Data supplied:
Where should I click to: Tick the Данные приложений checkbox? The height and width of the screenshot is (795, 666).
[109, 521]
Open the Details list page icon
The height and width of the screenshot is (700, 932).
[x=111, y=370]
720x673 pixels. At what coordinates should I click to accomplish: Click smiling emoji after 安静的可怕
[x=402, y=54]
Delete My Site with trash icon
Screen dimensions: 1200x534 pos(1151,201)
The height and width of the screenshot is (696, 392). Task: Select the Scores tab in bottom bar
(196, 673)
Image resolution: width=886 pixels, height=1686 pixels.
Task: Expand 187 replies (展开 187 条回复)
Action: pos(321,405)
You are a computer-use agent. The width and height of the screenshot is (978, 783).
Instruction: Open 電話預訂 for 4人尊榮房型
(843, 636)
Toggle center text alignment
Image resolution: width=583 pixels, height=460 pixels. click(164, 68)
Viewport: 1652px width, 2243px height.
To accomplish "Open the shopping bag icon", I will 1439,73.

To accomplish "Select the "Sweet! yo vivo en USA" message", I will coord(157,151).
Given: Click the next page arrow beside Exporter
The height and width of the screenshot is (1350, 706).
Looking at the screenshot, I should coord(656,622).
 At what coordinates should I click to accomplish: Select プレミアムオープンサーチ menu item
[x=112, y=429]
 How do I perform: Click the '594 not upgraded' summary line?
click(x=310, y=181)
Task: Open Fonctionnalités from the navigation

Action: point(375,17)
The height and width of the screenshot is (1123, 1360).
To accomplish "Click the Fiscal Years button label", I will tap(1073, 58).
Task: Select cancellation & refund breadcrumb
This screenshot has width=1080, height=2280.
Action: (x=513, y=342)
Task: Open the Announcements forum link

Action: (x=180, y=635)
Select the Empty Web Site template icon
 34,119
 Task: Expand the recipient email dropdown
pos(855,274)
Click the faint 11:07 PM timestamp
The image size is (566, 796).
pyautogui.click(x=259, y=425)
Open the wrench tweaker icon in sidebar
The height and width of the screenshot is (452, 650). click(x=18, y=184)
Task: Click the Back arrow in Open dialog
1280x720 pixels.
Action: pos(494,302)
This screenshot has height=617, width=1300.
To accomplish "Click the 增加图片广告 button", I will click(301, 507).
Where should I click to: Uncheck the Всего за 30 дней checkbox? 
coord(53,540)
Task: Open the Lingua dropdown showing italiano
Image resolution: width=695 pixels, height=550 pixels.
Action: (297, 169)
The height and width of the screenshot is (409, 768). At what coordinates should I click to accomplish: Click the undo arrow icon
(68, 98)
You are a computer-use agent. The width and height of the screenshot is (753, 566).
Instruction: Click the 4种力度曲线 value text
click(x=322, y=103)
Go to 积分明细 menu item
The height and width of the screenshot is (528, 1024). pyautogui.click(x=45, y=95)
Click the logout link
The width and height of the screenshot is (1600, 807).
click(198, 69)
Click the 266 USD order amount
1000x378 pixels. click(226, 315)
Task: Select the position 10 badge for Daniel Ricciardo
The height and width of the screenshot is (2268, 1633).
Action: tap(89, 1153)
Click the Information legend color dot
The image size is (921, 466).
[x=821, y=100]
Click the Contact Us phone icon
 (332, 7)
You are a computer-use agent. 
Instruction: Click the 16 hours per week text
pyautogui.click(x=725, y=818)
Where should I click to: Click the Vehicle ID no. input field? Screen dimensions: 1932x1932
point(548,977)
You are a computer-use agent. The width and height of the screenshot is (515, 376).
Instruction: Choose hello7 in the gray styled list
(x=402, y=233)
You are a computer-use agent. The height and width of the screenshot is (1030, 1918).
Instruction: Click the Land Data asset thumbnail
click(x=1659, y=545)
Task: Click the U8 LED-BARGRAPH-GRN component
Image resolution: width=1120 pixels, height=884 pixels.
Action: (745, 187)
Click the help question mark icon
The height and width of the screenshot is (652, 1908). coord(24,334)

Exercise requirements: Every line from above should appear again in the answer, exactly as written.

Response area:
Where should I click to: Tick the Данные приложений checkbox? The height and width of the screenshot is (795, 666).
[109, 521]
Open the Details list page icon
The height and width of the screenshot is (700, 932).
[x=111, y=370]
720x673 pixels. At what coordinates should I click to accomplish: Click smiling emoji after 安静的可怕
[x=402, y=54]
Delete My Site with trash icon
Screen dimensions: 1200x534 pos(1151,201)
The height and width of the screenshot is (696, 392). Task: Select the Scores tab in bottom bar
(196, 673)
Image resolution: width=886 pixels, height=1686 pixels.
Task: Expand 187 replies (展开 187 条回复)
Action: pos(321,405)
You are a computer-use agent. The width and height of the screenshot is (978, 783).
Instruction: Open 電話預訂 for 4人尊榮房型
(843, 636)
Toggle center text alignment
Image resolution: width=583 pixels, height=460 pixels. click(164, 68)
Viewport: 1652px width, 2243px height.
To accomplish "Open the shopping bag icon", I will 1439,73.

To accomplish "Select the "Sweet! yo vivo en USA" message", I will coord(157,151).
Given: Click the next page arrow beside Exporter
The height and width of the screenshot is (1350, 706).
Looking at the screenshot, I should coord(656,622).
 At what coordinates should I click to accomplish: Select プレミアムオープンサーチ menu item
[x=112, y=429]
 How do I perform: Click the '594 not upgraded' summary line?
click(x=310, y=181)
Task: Open Fonctionnalités from the navigation

Action: point(375,17)
The height and width of the screenshot is (1123, 1360).
To accomplish "Click the Fiscal Years button label", I will tap(1073, 58).
Task: Select cancellation & refund breadcrumb
This screenshot has width=1080, height=2280.
Action: (x=513, y=342)
Task: Open the Announcements forum link

Action: (x=180, y=635)
Select the Empty Web Site template icon
 34,119
 Task: Expand the recipient email dropdown
pos(855,274)
Click the faint 11:07 PM timestamp
The image size is (566, 796).
pyautogui.click(x=259, y=425)
Open the wrench tweaker icon in sidebar
The height and width of the screenshot is (452, 650). click(x=18, y=184)
Task: Click the Back arrow in Open dialog
1280x720 pixels.
Action: pos(494,302)
This screenshot has height=617, width=1300.
To accomplish "Click the 增加图片广告 button", I will click(301, 507).
Where should I click to: Uncheck the Всего за 30 дней checkbox? 
coord(53,540)
Task: Open the Lingua dropdown showing italiano
Image resolution: width=695 pixels, height=550 pixels.
Action: (297, 169)
The height and width of the screenshot is (409, 768). At what coordinates should I click to accomplish: Click the undo arrow icon
(68, 98)
You are a computer-use agent. The width and height of the screenshot is (753, 566).
Instruction: Click the 4种力度曲线 value text
click(x=322, y=103)
Go to 积分明细 menu item
The height and width of the screenshot is (528, 1024). pyautogui.click(x=45, y=95)
Click the logout link
The width and height of the screenshot is (1600, 807).
click(198, 69)
Click the 266 USD order amount
1000x378 pixels. click(226, 315)
Task: Select the position 10 badge for Daniel Ricciardo
The height and width of the screenshot is (2268, 1633).
Action: tap(89, 1153)
Click the Information legend color dot
The image size is (921, 466).
[x=821, y=100]
Click the Contact Us phone icon
 (332, 7)
You are a computer-use agent. 
Instruction: Click the 16 hours per week text
pyautogui.click(x=725, y=818)
Where should I click to: Click the Vehicle ID no. input field? Screen dimensions: 1932x1932
point(548,977)
You are a computer-use agent. The width and height of the screenshot is (515, 376).
Instruction: Choose hello7 in the gray styled list
(x=402, y=233)
You are a computer-use agent. The height and width of the screenshot is (1030, 1918).
Instruction: Click the Land Data asset thumbnail
click(x=1659, y=545)
Task: Click the U8 LED-BARGRAPH-GRN component
Image resolution: width=1120 pixels, height=884 pixels.
Action: (745, 187)
Click the help question mark icon
The height and width of the screenshot is (652, 1908). coord(24,334)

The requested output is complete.